Having conceptualised his book in advance, Gopalakrishnan spent all his spare time to decide the style, narrative and format that would enable him to present the world through eyes of his relatives, whom he describes as “sutradhars”. By telling us that Varanasi is the only point where the Ganga flows from south to north, an anomaly in an otherwise straight course, or that all the Vadagalai Iyengars (the caste to which the author belongs) have a genetic similarity to the people of Faisalabad in Pakistan, the author has also included interesting nuggets of information throughout the story.

The emphasis of the novel is on “sanskar”, which, according to the author, is an “individual’s view of what is wrong and right — accumulated over the years”, and acts as a “conduit for the values to be passed on to the next generation”. It is “crucial but unrecognised”, he adds. He predicts that in the next 30 years, those possessing “ethical assets” will fare better in life than those who possess material or information assets.

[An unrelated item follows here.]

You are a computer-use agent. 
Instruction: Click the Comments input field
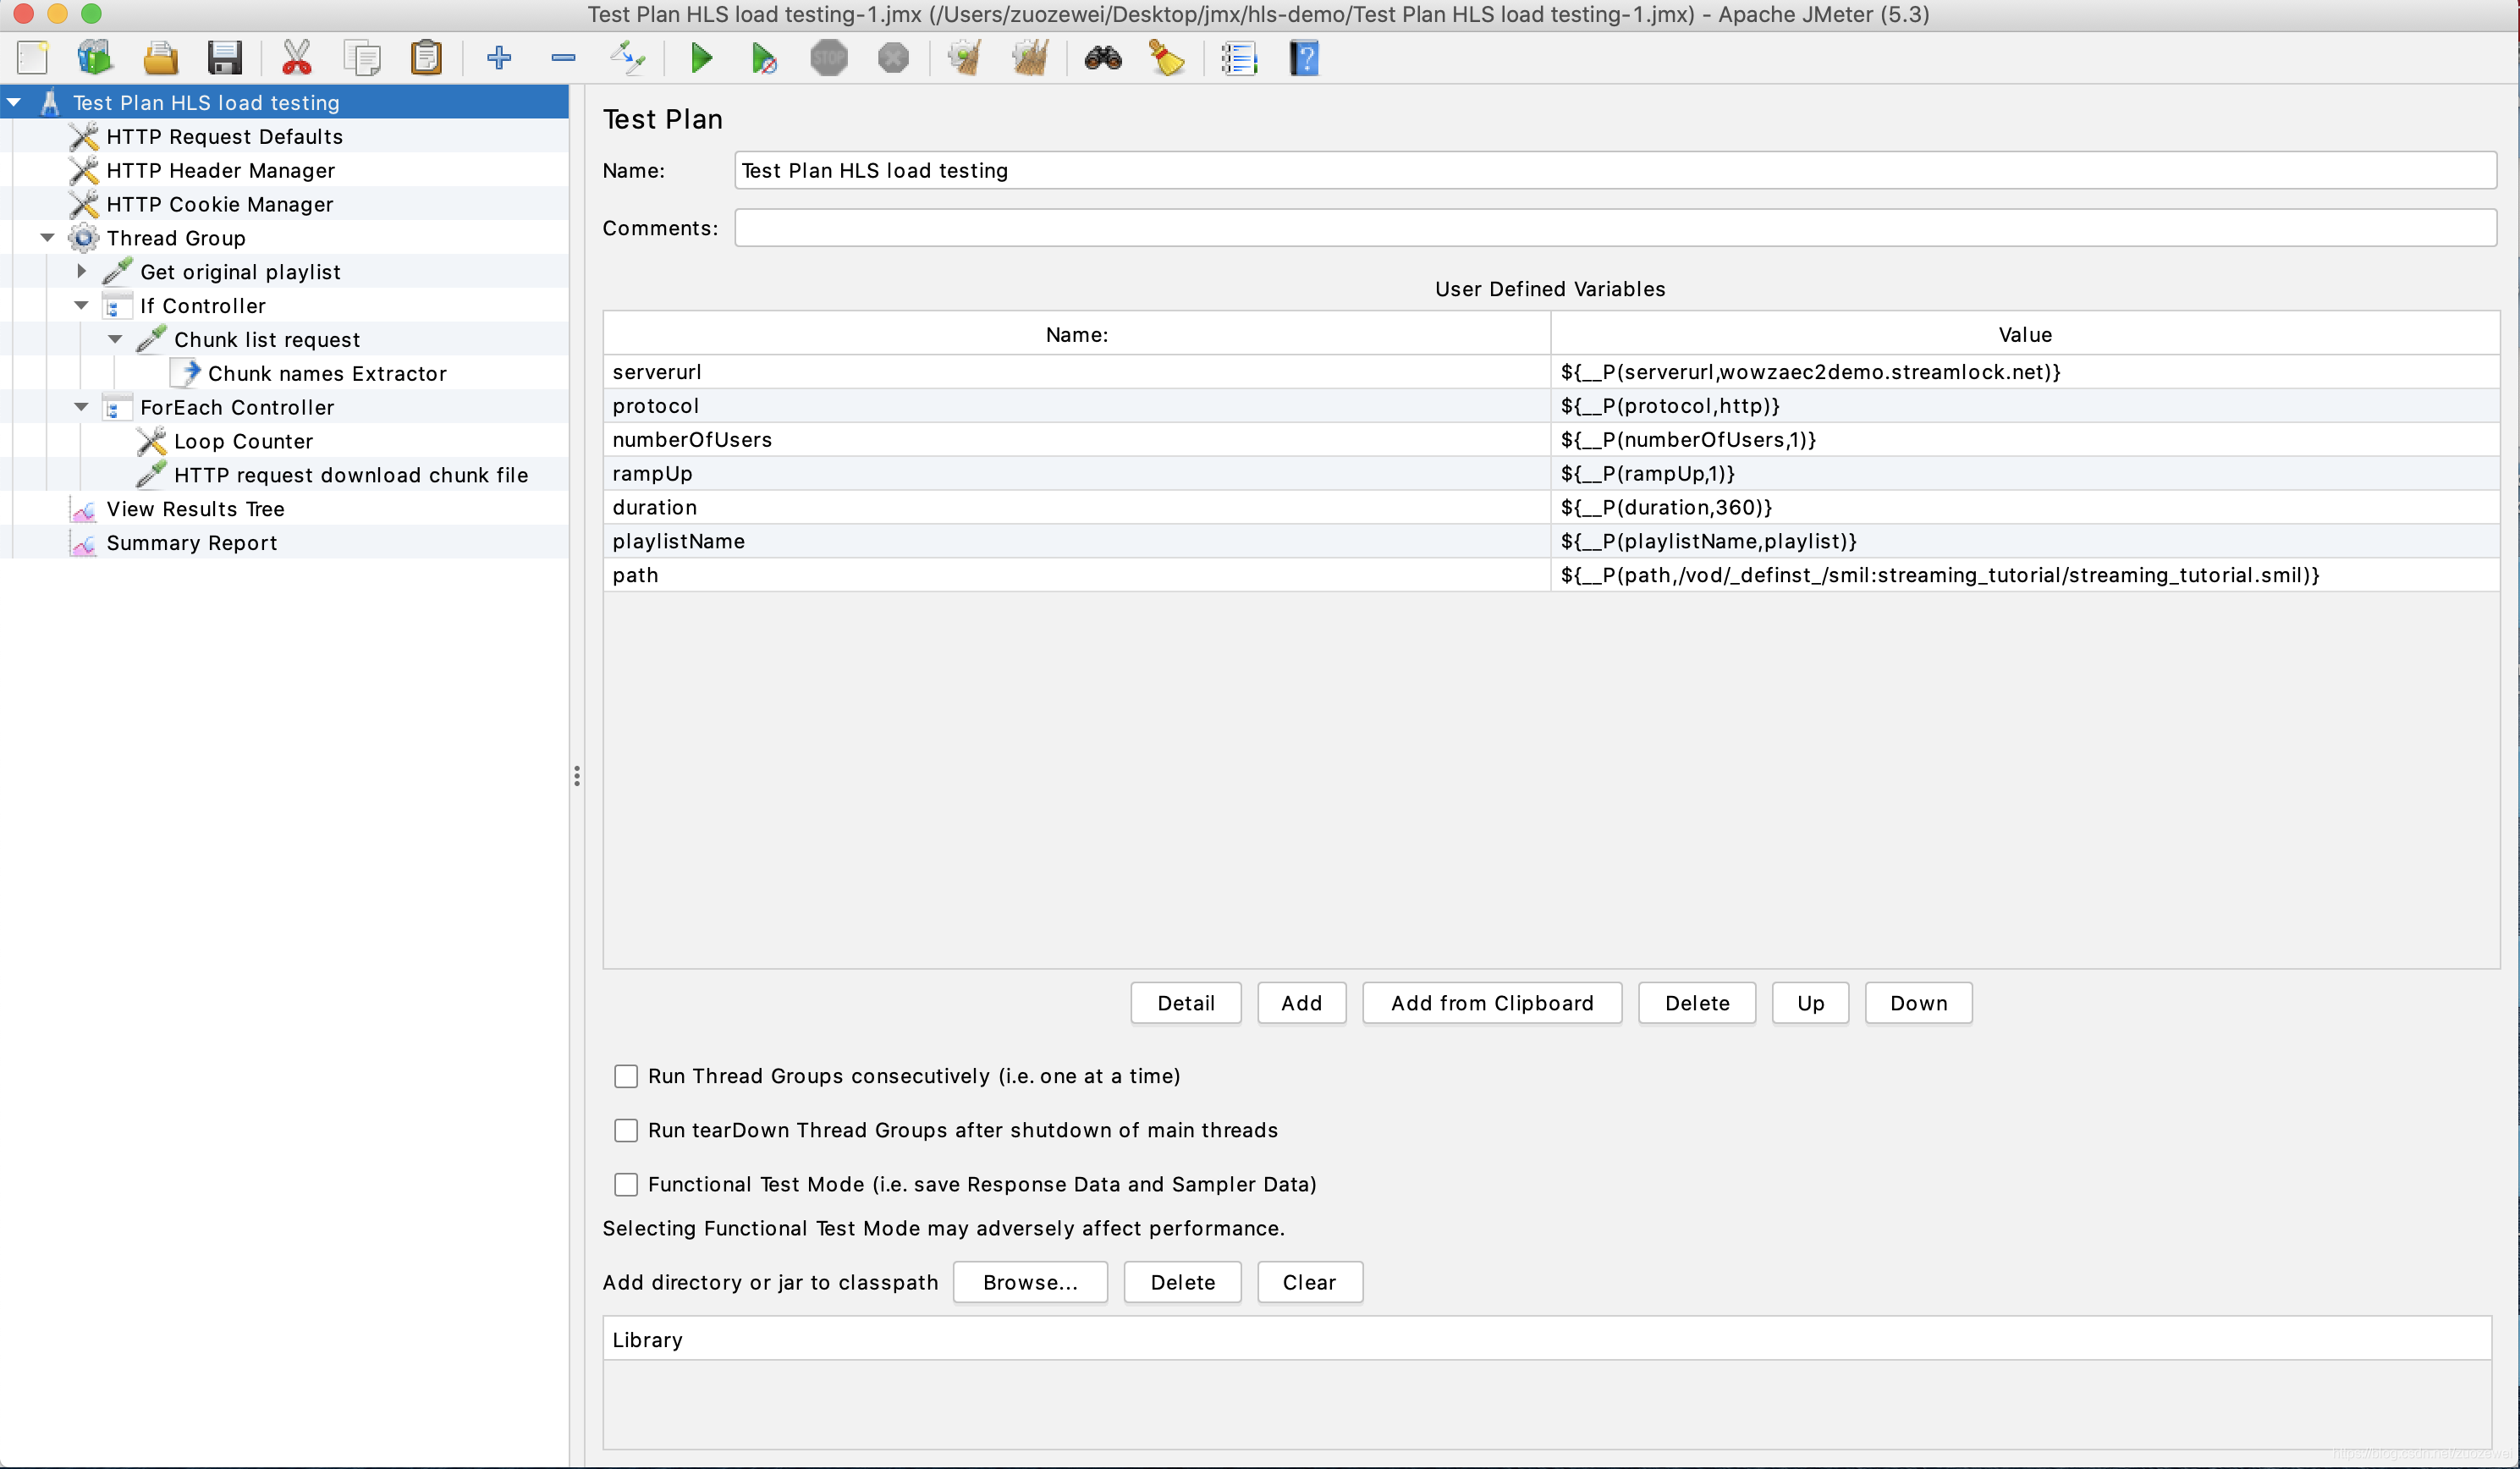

The time span of the narrative is about 200 years, which are characterised by constant change. The characters do respond to this — the author’s father, for instance, drops the traditional tuft of hair, thereby shocking his grandfather and others in the family. Also in the entire story the much abused word “progress” is pragmatically defined as “holding onto the core values and letting go of the frills, accoutrements and symbolism” and this is felt by the readers of the novel.

Gopalakrishnan, an Executive Director in Tata Sons, is fond of non-fiction, and counts Rajmohan Gandhi, Ramachandra Guha and C. K. Prahalad among his favourite authors. Though every generation worries about the next one, he believes in the mantra “que sera, sera” – whatever will be, will be.